Маленький Ленин похож на ангела. Колька прибежал из школы счастливый и радостный. Сбросил пальтишко и торжественно показал звезду октябренка. Мамка еще была на работе. Бабушка радости не выказала.
– Ба! Смотри! Видишь?
– Вижу.
Она даже не улыбнулась. Она вообще очень редко смеялась. Сколько Колька не морщил лоб, он так и смог вспомнить ее улыбающееся лицо, когда бабушки уже не стало. И в тоже время разве был кто добрее ее?
– Бабушка! Я теперь октябренок!
– Ну и что?
В показном равнодушии таилась досада.
– Ну, как же…
Колька растерялся. Родная, милая, строгая, но любимая бабушка оставалась для него существом непонятным и обескураживающим.
– Бабушка! Ты веришь в бога? Почему? Бога нет! Вот у тебя на иконе бог на облаке сидит. Не может он сидеть на облаке. Облако это пар. И за облаком тоже бога нет. Там же космос!
– Бог должен быть в душе, а не в космосе.
Ну, разве можно было с ней спорить?
– Бабушка, а что ты делала в семнадцатом году?
– Служанкой ходила, у барыни одной в Москве.
– Так ты и Ленина видела?!
– Дался мне твой Ленин! – бабушка помолчала, отложила нож, подняла на лоб очки, заговорила куда-то в сторону. – Я от барыни ехала. Она мне кошелечек свой подарила. Бисером вышитый. Я в тамбуре стояла, рассматривала и уронила его. Он в щель так на шпалы и упал. Жалко…

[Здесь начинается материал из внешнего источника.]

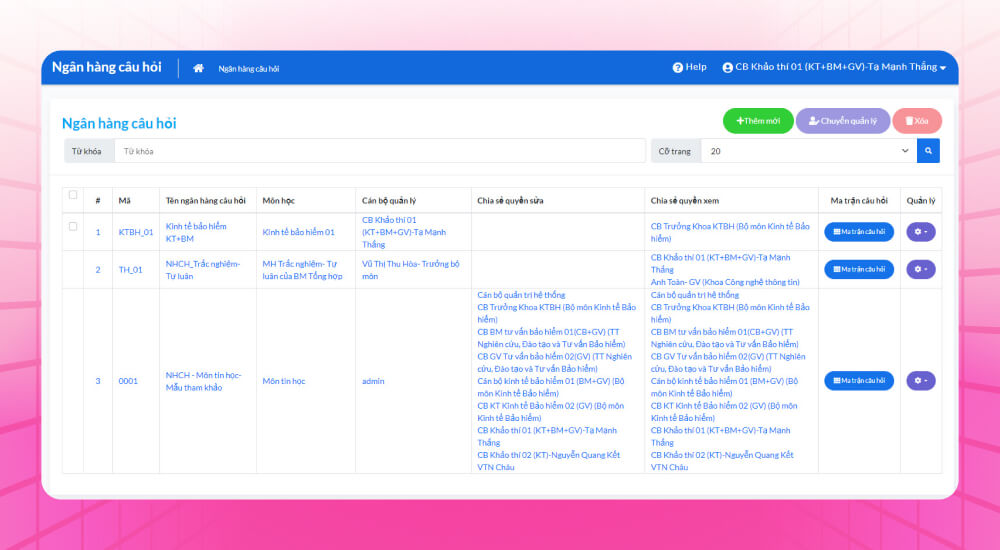Open the gear manage dropdown for row 0001
Image resolution: width=1000 pixels, height=550 pixels.
click(920, 381)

Картофельная очистка оборвалась, бабушка замерла на мгновение, затем глубоко вздохнула и снова взялась за нож.
– А до революции как вы жили?
– Хорошо жили, – бабушка говорила спокойно, словно отчитывалась. – Дом большой был. Лошади, коровы, овцы.
– Так вы кулаками были?
Бабушка повернула голову и посмотрела на Кольку через толстые очки с болью. Колька молчал. Когда приезжали бабушкины дети, Колькины тети и дяди, он слышал их вечерние разговоры, в которых до сих пор всплывала давняя обида, кто и что у кого украл в дикое время. Больше чем полвека минуло, а память как татуировка. Морщится, но не выцветает. И расходясь на деревенской улице, до сих пор бабушка с некоторыми встречными не «здравствовалась». Обида перешла на детей обидчиков, пожухла, но не рассыпалась. Не исчезла, потому как, к примеру, украденный самовар так и не возвращен, пусть он уже и сгнил десять раз.
– Кулаками? – голос бабушки задрожал. – Какими же кулаками? А знаешь, сколько человек в семье-то нашей было? Восемнадцать. А знаешь, в какие годы меня в работу отдали? В пятнадцать. А отец мой управляющим имением у помещика был. Так тот, чтобы пенсию ему не платить, за год до срока уволил его. А знаешь…
Колька знал этот дрожащий голос. Помнил. На пасху ходил с бабушкой на заброшенное кладбище за разоренной церковью. Сначала крошил крашеное яйцо на могилу дедушки, которого давно уже «зарезали доктора». Потом разыскивал вместе с бабушкой могилы детей. Двоих из восьми. Шестеро выросли. Колькина мамка младшая. А старшие двое здесь. Две сестры. Полиомиелит. Еще что-то. И вот таким же дрожащим голосом бабушка вдруг начала говорить в пустоту, поскольку никого, кроме Кольки рядом не было, а Колька-то по причине своего возраста считался еще существом безмозглым.
– Когда Варенька умерла, я в поле была. Пришли, сказали. Одна даже прошипела, дочь померла, а у нее ни слезинки. Убиваться, наверное, надо было, по земле кататься, волосы на себе рвать. А я как лежала в борозде, так и лежала. И ни сказать ничего не могу, ни заплакать. Ни вздохнуть.
Шесть рублей пенсии получала бабушка за эту борозду. Потом двенадцать. Перед самой смертью – двадцать пять. А на пожелтевшей фотографии перед Колькой стояла высокая статная деваха с черной косой до пояса, и Колька все никак не мог понять, почему эта красавица – бабушка? И если все-таки это бабушка, то куда же делась вся ее красота?